« L’espace est silence »… Cette expression d’Henri Michaux exprime ce que l’œuvre de l’artiste chinois Zao Wou Ki (1920-2013), naturalisé français par André Malraux, lui a inspiré. Et c’est en effet le silence qui se fait devant ces grandes toiles semi-abstraites.
Zao Wou Ki est l’un de mes peintres préférés car ses tableaux – il n’aimait pas le mot paysage pour les désigner – m’apaisent, tout en m’invitant à l’introspection. Ses œuvres ont une dimension transcendante forte, tant par les couleurs et les (grands) formats choisis que par les thèmes qui se dévoilent à qui veut bien les voir.

Zao Wou Ki est un artiste au croisement de trois mondes, la Chine qu’il quitte en 1948, la France et les Etats-Unis. Il appartient à la scène parisienne qu’il apprécie tout en percevant la vitalité de la peinture américaine. Familier des grands artistes de son temps comme Pierre Soulages ou René Char, Zao Wou Ki symbolise une synthèse réussie entre la civilisation européenne et asiatique.

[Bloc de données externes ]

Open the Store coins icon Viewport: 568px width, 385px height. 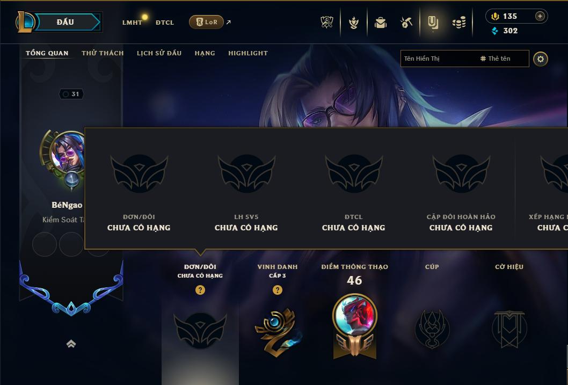tap(459, 23)
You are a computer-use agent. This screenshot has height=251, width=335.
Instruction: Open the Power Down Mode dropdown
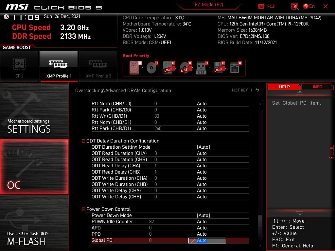(203, 215)
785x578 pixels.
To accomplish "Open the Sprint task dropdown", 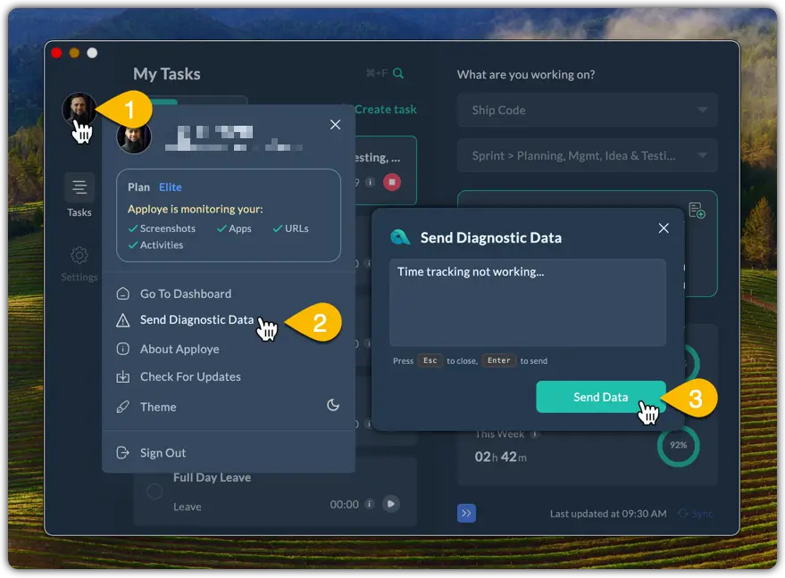I will click(699, 155).
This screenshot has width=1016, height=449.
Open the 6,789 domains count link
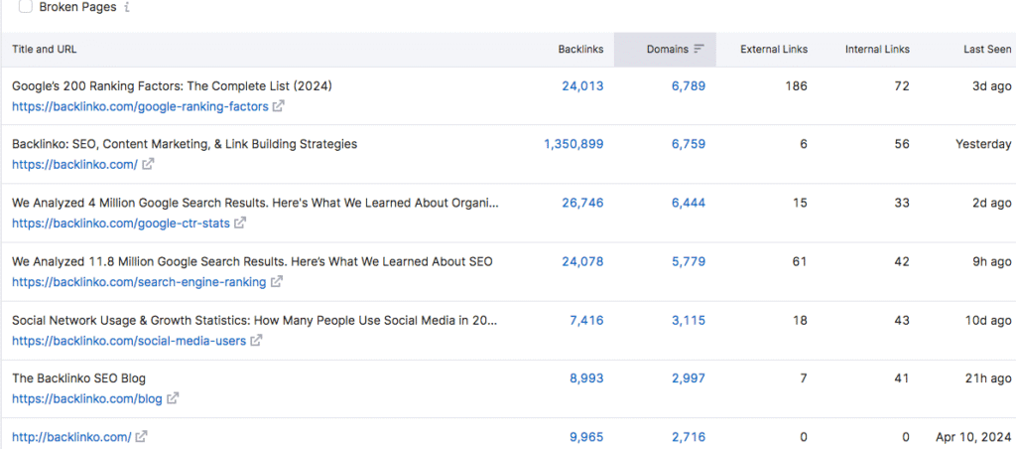pos(688,86)
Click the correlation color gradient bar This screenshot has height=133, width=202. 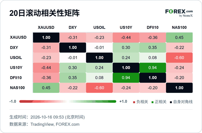pyautogui.click(x=68, y=102)
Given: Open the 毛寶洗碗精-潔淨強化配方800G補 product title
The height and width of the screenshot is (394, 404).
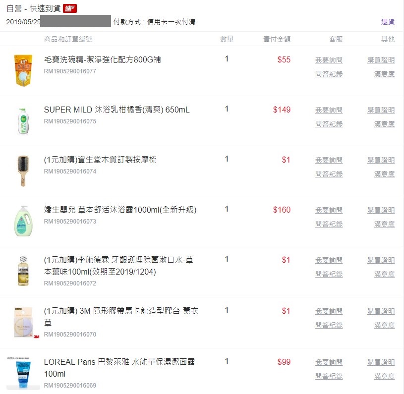Looking at the screenshot, I should point(102,60).
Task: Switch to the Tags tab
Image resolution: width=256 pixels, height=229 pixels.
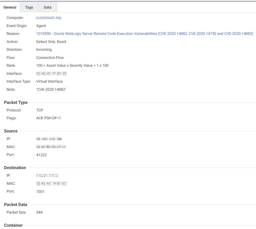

En effet on retrouve dans son Art quelques caractéristiques de la culture chinoise comme le lien avec la nature, l’utilisation de l’encre de Chine…

J’avais eu la chance de visiter la sublime exposition La quête du silence en 2004 au musée Fabre de Montpellier… Celle présentée par le Musée d’art moderne est bien plus petite et ne reprend qu’une partie de son œuvre, loin de la rétrospective de 2003 au musée du Jeu de Paume à Paris.
L’exposition souhaite en renouveler la lecture et invite à une réflexion sur le grand format. Elle débute avec la Traversée des apparences (1956) étape décisive où le peintre adopte une expression nouvelle « abstraite », mot qu’il n’aimait guère. Ce n’est qu’au moment où sa peinture s’écarte de toute volonté représentative que les grands formats s’imposent réellement dans son œuvre.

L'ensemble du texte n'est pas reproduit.